§ **What to produce**:
Search the records for the word "computer" and report each line that has it.
[Start of section]
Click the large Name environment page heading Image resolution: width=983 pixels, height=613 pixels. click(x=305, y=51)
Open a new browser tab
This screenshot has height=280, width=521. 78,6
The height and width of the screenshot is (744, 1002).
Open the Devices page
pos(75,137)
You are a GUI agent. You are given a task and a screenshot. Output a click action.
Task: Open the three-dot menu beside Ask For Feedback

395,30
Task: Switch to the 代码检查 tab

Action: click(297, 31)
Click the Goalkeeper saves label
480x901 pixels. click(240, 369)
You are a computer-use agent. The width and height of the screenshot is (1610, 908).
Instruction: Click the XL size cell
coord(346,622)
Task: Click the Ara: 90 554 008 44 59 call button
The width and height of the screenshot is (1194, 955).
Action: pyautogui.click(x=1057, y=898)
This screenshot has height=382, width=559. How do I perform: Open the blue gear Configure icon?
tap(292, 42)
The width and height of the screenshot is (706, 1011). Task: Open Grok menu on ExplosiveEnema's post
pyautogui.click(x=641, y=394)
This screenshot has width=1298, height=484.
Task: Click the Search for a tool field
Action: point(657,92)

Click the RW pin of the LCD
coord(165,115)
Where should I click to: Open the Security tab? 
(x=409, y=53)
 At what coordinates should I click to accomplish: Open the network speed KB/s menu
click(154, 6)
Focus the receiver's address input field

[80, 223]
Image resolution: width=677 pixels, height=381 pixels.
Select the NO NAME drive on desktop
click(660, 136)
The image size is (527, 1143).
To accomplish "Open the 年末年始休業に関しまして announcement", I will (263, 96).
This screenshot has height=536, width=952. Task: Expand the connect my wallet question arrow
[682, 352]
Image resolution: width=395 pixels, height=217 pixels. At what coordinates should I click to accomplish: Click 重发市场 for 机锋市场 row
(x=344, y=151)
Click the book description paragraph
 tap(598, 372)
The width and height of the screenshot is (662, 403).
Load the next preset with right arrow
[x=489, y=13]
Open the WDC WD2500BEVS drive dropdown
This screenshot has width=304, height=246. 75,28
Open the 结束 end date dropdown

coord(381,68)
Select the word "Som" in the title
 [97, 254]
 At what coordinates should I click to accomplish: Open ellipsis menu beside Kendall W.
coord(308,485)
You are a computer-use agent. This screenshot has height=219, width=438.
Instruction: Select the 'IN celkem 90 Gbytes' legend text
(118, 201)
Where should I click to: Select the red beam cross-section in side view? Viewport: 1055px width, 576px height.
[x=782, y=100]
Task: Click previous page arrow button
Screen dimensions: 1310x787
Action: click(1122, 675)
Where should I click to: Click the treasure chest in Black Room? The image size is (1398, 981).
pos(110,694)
[End of section]
§ **Exercise solution**:
You are a computer-use agent. The width and height of the screenshot is (1610, 908).
You are a computer-use agent. This screenshot has height=219, width=438.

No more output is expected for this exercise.